**What this task involves**: Would you print every entry below exactly as written, omitting the images?

------ Records shown

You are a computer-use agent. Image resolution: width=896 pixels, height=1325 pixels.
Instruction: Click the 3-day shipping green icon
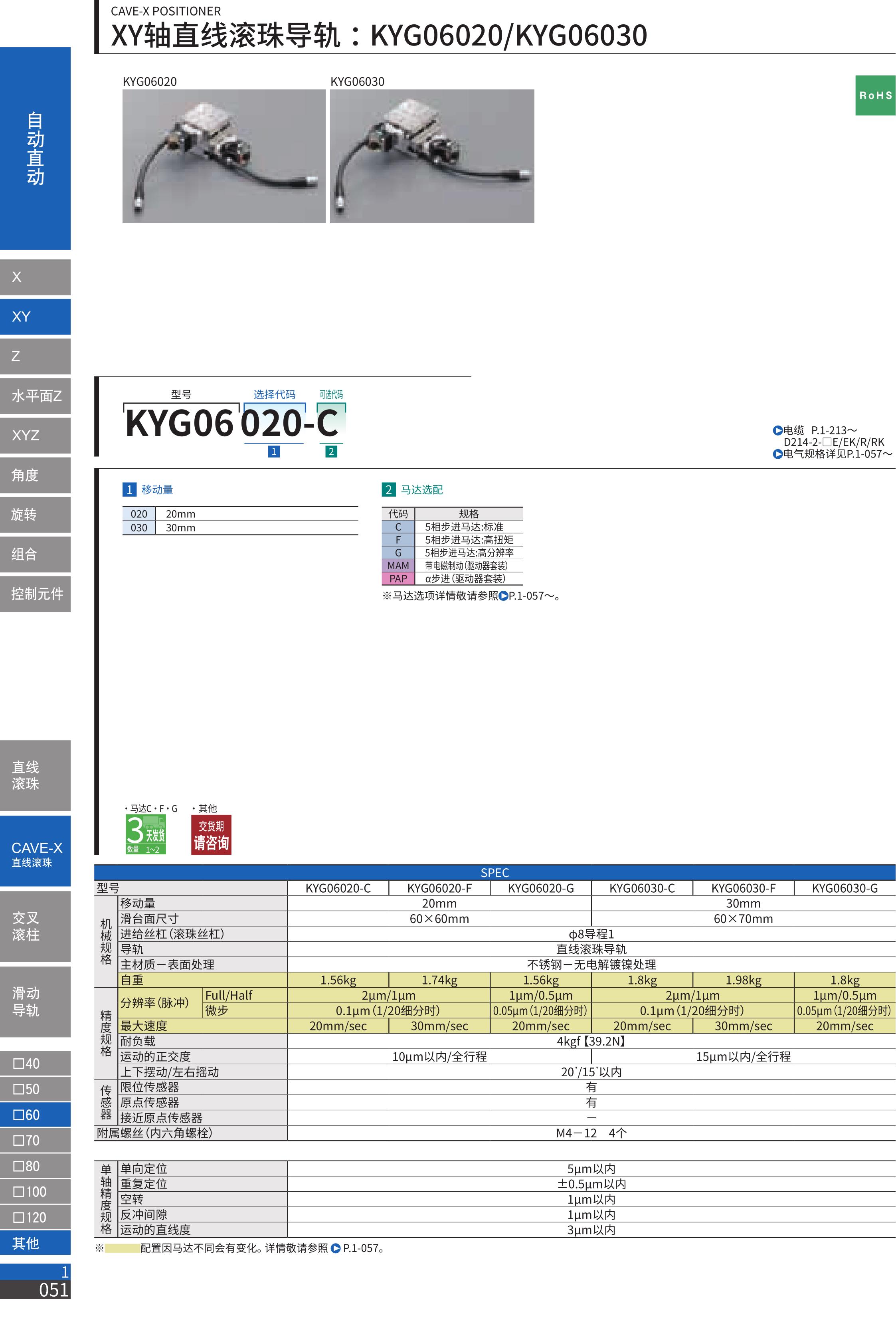coord(145,834)
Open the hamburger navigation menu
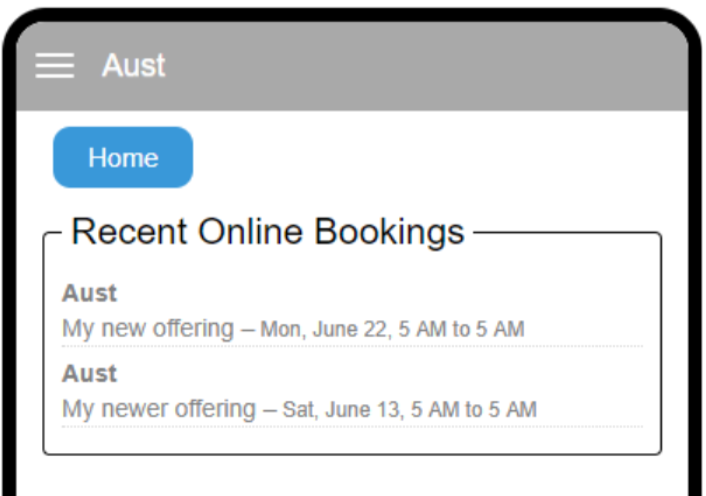The image size is (706, 496). 55,66
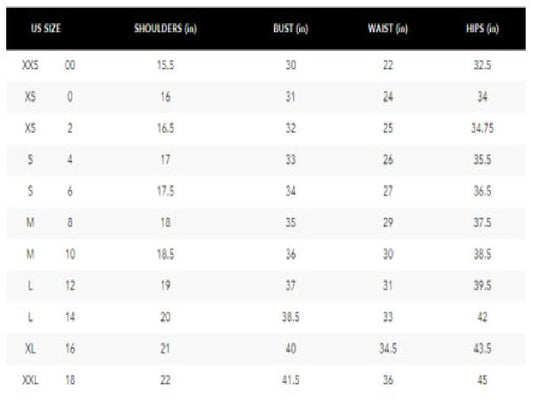Click waist value 29

point(388,222)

------------

**Task output**:
You are a computer-use agent. Image resolution: width=896 pixels, height=1325 pixels.
Instruction: Click the 3-day shipping green icon
coord(145,834)
Open the hamburger navigation menu
The image size is (706, 496). 55,66
Click waist value 29

point(388,222)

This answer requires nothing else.